The US Supreme Court heard oral arguments Tuesday in Gamble v. United States, a case that will decide whether a longstanding exception to the Constitutional protection against double jeopardy will remain in effect.
Terence Gamble was convicted of robbery in Alabama in 2008. As a convicted felon, Gamble was not permitted to own or possess a firearm under both federal and state laws. When pulled over for a traffic violation seven years later, Gamble was found to be in possession of a handgun and charged in Alabama as a “felon-in-possession” by state prosecutors. Concurrently, federal prosecutors charged Gamble under federal felon-in-possession laws. Gamble appealed his convictions, stating that the Constitutional protection from double jeopardy should have prevented him being tried twice for the same crime.
The Fifth Amendment to the US Constitution states that no person can “be subject for the same offense to be twice put in jeopardy of life or limb,” prohibiting multiple trials for the same offense. However, a common law exception has been in force under the “separate sovereigns” doctrine since the founding of the country, allowing both federal and state prosecutors to charge an individual under the theory that the state and federal governments are separate actors and being charged separately with state and federal crimes is therefore not double jeopardy.
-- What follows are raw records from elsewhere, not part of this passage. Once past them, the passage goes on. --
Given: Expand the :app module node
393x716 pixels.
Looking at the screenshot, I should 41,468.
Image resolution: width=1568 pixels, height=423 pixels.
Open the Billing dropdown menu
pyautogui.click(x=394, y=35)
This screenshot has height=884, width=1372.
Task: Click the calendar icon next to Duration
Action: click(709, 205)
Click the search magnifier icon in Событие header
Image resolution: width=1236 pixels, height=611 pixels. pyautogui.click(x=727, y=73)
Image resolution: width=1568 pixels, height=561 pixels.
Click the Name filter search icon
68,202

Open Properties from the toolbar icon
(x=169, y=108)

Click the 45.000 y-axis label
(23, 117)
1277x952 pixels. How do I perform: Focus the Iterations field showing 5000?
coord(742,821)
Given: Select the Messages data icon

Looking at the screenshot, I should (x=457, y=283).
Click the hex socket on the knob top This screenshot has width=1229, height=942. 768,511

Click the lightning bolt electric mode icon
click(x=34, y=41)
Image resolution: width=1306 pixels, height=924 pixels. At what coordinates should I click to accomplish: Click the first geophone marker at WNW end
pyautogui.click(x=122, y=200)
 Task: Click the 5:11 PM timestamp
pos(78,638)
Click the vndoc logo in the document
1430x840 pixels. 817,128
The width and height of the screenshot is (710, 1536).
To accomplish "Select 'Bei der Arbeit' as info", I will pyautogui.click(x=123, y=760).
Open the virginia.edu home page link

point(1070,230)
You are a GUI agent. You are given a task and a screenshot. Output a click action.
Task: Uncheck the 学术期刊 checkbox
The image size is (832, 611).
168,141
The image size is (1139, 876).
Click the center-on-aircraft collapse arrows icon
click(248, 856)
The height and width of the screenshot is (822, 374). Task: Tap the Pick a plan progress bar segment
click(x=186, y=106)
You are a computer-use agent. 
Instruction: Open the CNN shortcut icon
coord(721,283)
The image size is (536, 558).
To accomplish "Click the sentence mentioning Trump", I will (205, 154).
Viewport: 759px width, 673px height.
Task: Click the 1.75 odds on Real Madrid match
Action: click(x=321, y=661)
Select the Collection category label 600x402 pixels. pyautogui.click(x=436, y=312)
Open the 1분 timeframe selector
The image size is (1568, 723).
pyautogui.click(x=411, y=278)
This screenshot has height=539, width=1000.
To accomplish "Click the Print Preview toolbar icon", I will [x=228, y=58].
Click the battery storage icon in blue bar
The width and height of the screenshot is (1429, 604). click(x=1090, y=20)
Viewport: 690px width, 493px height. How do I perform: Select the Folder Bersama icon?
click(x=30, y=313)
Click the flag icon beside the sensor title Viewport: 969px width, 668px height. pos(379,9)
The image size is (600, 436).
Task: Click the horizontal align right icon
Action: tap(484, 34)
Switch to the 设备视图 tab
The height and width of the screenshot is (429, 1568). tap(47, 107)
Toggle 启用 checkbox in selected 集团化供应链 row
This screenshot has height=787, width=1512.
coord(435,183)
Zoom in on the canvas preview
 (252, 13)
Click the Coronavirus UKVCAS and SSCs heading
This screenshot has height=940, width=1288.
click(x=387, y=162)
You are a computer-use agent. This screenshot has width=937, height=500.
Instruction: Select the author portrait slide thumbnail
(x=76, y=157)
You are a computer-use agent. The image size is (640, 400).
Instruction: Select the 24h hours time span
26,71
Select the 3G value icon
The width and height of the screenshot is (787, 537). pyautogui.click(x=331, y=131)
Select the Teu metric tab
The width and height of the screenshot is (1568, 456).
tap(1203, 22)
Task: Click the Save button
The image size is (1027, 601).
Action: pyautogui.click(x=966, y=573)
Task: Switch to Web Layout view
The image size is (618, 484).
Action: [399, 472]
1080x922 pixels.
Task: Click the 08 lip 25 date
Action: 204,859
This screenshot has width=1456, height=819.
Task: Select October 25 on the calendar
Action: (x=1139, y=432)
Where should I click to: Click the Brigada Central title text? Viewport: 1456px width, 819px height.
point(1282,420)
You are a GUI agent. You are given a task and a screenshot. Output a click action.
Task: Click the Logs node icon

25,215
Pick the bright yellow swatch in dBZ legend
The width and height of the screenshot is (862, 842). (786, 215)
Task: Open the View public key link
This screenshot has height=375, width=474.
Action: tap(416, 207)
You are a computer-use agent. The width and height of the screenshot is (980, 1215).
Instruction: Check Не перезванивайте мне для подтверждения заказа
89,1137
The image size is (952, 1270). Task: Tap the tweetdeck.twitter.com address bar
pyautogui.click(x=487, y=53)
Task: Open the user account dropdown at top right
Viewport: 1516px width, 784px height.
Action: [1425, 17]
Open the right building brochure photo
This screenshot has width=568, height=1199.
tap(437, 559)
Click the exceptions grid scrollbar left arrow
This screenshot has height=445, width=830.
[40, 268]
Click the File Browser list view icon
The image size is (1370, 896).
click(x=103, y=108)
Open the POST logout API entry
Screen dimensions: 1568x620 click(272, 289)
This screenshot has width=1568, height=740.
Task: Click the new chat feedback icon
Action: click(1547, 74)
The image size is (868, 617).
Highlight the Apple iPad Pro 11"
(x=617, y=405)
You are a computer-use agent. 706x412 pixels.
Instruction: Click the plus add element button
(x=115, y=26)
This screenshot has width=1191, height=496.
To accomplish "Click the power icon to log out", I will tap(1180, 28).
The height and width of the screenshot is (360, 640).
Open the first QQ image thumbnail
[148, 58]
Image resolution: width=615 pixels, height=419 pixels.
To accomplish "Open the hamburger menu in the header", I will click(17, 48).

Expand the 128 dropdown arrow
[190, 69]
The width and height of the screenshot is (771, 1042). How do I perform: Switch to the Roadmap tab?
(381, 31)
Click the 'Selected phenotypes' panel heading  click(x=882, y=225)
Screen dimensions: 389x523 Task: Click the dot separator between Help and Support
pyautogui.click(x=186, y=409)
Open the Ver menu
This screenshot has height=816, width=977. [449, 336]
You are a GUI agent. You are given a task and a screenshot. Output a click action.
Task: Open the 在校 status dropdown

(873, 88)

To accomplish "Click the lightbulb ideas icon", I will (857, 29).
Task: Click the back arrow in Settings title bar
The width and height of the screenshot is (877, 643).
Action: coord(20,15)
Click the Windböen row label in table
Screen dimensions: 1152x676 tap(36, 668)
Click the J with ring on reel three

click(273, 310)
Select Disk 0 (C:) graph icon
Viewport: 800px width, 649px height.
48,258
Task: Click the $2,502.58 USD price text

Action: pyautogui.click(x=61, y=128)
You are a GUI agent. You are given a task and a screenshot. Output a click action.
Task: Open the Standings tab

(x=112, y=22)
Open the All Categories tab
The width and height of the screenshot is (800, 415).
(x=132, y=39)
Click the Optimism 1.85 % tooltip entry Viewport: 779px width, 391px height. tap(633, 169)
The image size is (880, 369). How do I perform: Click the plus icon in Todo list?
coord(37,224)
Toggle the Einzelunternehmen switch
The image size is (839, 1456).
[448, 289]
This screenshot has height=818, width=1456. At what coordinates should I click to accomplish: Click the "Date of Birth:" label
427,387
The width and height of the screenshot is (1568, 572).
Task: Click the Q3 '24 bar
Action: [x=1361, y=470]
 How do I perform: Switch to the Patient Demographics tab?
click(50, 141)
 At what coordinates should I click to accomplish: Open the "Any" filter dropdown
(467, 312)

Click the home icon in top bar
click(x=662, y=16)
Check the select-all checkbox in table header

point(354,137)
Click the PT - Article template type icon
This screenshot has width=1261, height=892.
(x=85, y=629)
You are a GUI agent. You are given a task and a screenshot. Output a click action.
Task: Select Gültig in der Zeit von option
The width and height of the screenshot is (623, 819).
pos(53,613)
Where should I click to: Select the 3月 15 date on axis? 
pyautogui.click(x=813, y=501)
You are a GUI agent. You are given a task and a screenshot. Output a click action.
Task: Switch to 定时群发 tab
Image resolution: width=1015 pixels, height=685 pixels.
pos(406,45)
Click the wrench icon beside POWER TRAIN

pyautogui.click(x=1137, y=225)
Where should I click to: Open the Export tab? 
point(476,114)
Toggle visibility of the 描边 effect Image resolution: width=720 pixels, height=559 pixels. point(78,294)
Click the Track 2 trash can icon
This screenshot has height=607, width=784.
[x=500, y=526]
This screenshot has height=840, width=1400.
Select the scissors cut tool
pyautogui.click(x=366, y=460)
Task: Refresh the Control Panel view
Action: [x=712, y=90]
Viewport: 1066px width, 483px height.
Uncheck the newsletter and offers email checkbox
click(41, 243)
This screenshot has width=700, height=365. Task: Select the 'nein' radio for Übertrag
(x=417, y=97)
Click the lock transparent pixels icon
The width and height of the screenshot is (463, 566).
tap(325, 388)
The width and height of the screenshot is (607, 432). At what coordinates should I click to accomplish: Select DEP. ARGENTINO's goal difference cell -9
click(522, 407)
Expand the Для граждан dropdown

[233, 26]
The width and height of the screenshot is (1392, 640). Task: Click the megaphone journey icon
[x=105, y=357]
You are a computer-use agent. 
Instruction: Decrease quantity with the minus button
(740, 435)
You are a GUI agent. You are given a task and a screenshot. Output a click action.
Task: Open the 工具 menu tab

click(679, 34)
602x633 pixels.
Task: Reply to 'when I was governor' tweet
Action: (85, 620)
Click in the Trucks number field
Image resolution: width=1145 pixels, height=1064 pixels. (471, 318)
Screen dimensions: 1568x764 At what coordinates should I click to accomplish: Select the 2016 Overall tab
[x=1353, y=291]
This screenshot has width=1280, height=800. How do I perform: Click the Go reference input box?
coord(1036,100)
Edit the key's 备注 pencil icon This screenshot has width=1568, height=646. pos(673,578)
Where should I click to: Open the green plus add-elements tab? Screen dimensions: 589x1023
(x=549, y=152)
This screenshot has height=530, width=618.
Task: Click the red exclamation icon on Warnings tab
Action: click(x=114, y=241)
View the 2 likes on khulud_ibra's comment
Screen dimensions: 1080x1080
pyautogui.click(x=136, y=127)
In his argument, Gamble presented evidence that the doctrine has been misunderstood and applied inconsistently with the precedent inherited from the English courts upon which it is based. Some justices seemed unmoved by this argument, however. Justice Brett Kavanaugh stated that to dismiss the separate sovereigns doctrine would “greatly impact national security operations” by preventing the US from convicting individuals who were tried in other countries for crimes like terrorism even if the result was inconsistent with what the US. believed should have been the outcome. Likewise, Justice Stephen Breyer described it as a “opening a door” to blocking federal prosecution against individuals that committed crimes on Native American lands. However, Justice Ruth Bader Ginsburg described the doctrine as a “double whammy” for individuals who could face inflated jail time for relatively minor offenses. Gamble’s position was also supported in amicus briefs by 36 states and various groups like the American Civil Liberties Union and the National Association of Criminal Defense Lawyers.
The case is being widely watched for its potential impact on the Trump administration’s ability to issue pardons, though current political considerations were not discussed in the oral arguments Thursday. The president has repeatedly stated that he may pardon members of his government who are convicted of federal crimes. However, under the current separate sovereigns exemption, individual states would still be able to charge and convict administration officials who were pardoned by the president for federal crimes under state statutes.